Material shown:
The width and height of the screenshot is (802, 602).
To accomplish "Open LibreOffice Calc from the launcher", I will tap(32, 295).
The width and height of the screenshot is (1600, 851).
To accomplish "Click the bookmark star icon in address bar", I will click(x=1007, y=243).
* * *
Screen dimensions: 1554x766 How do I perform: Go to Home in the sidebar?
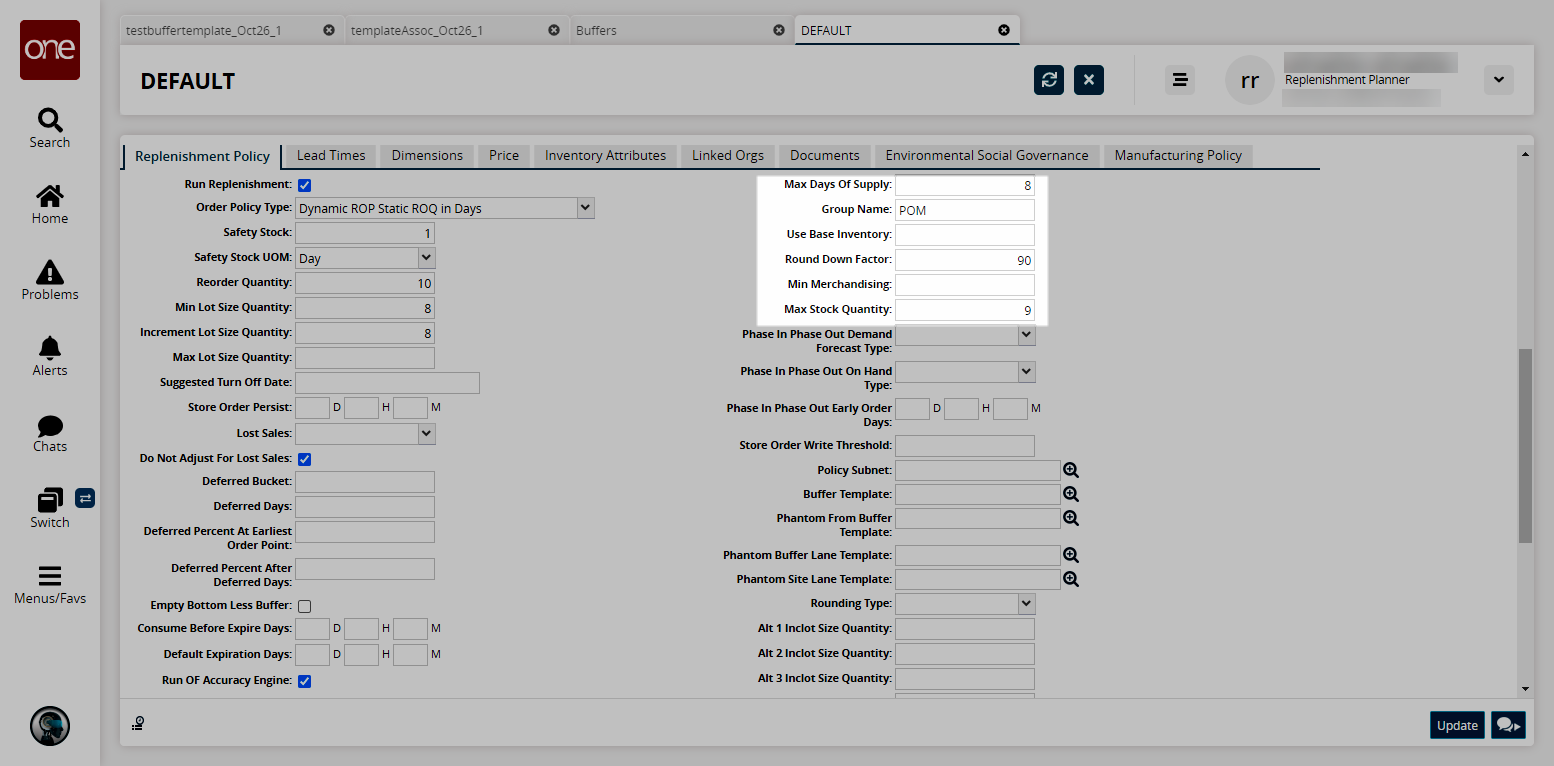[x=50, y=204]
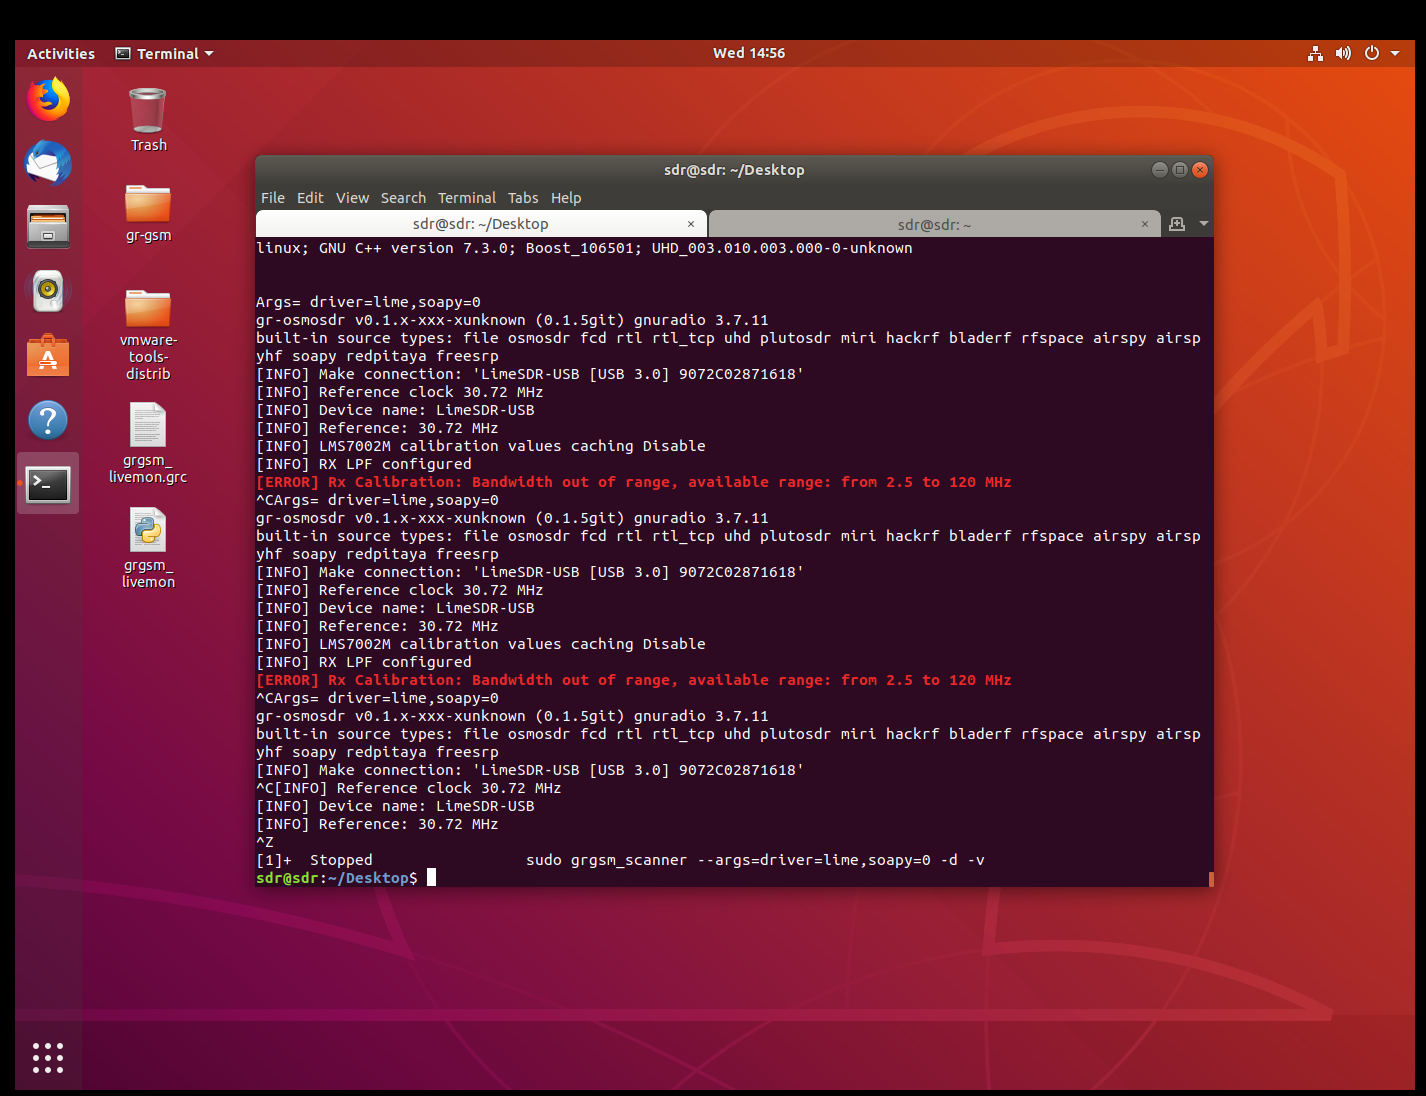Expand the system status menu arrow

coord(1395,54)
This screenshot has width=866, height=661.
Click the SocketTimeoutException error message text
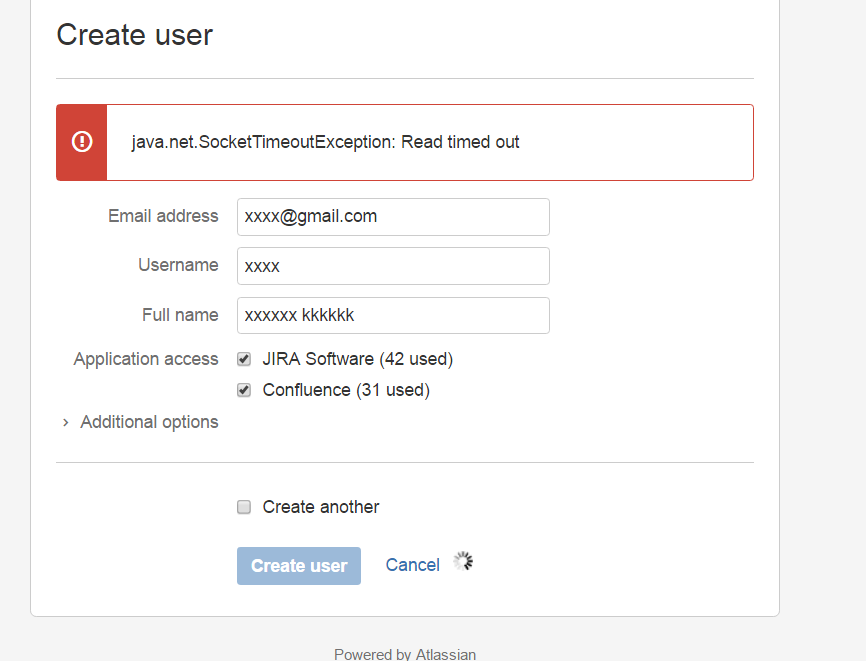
...
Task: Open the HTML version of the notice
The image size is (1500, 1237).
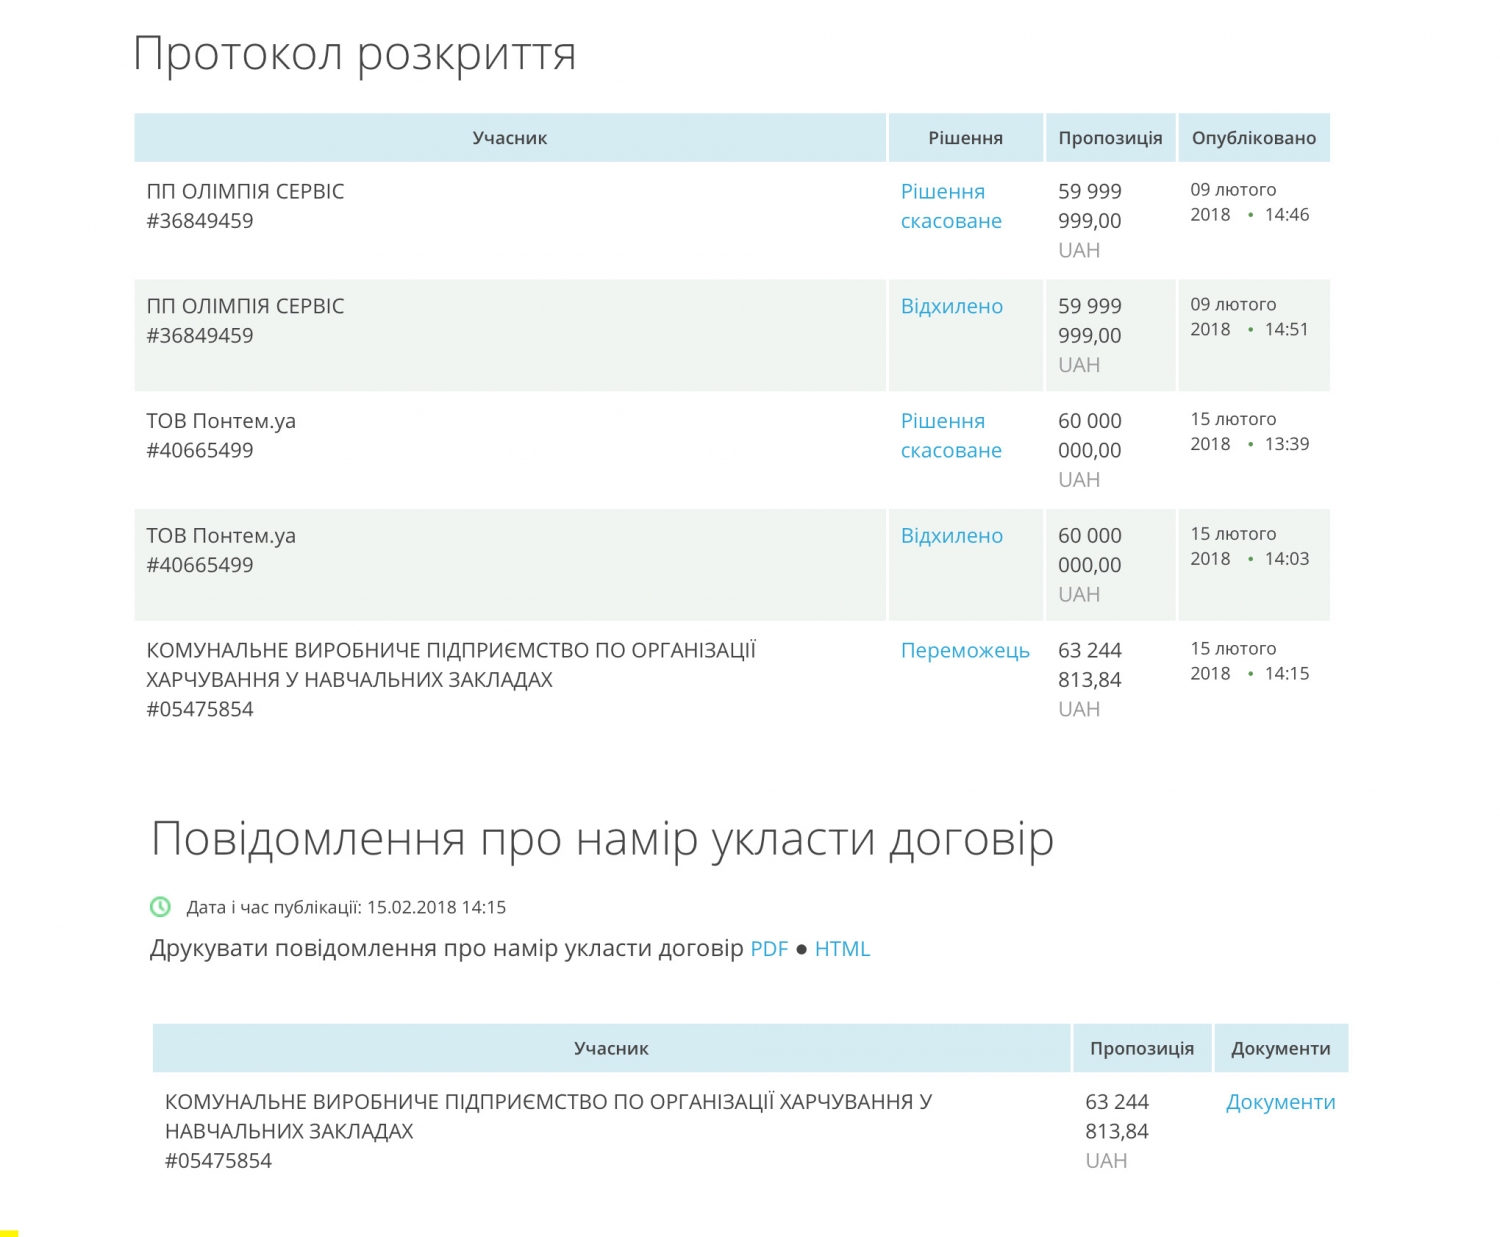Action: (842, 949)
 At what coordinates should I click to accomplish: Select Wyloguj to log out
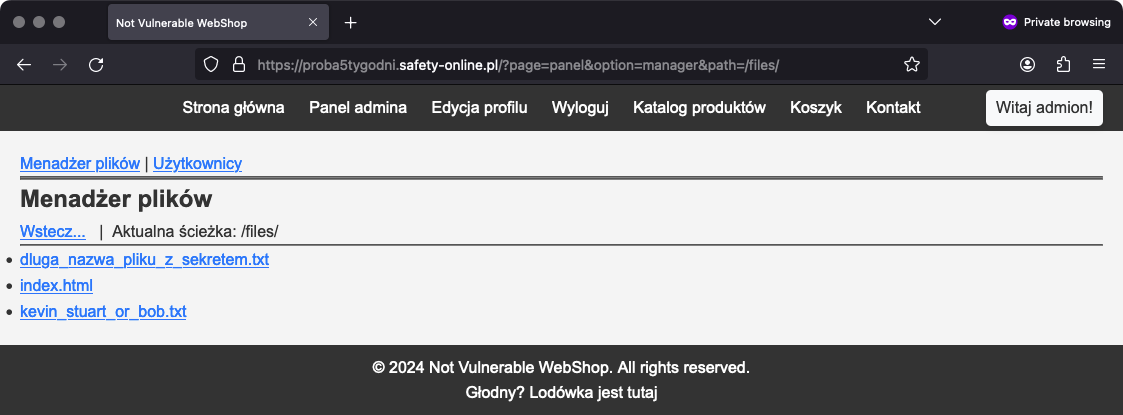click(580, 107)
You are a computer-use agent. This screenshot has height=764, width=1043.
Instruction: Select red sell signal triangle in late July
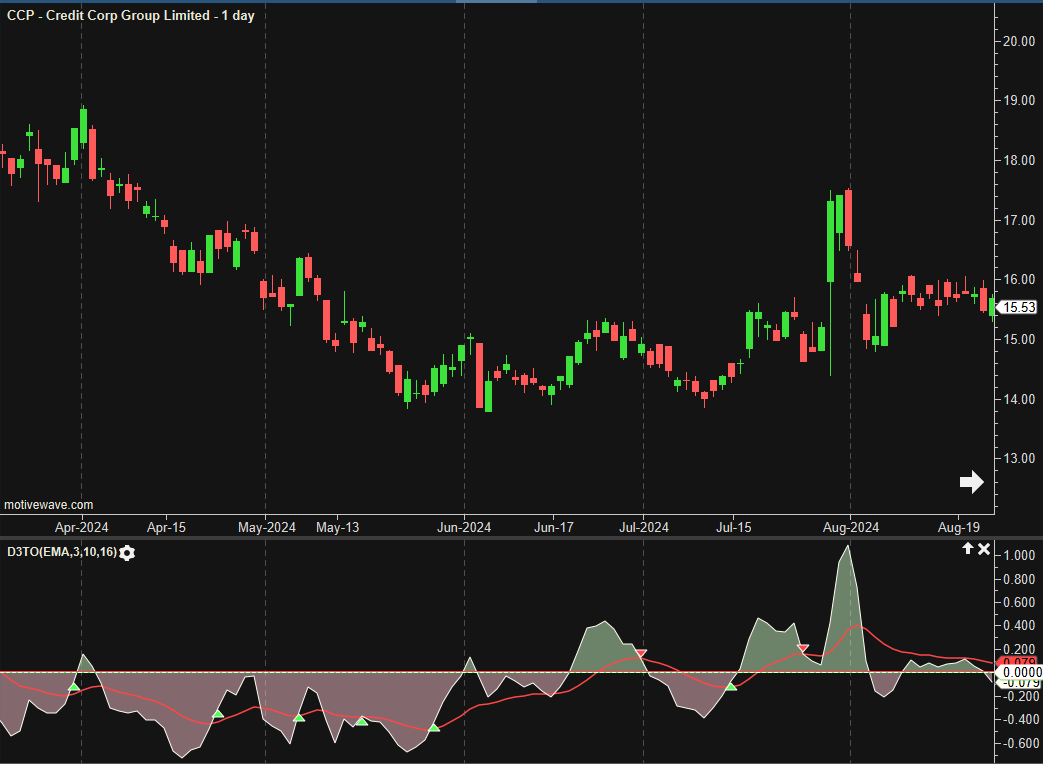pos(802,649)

Work to complete: Of the lines above, retype only those from the line containing "This screenshot has width=866, height=661." through the line containing "Click the SocketTimeoutException", including both, exactly.

Solution to this exercise:
This screenshot has width=866, height=661.
Click the SocketTimeoutException error message text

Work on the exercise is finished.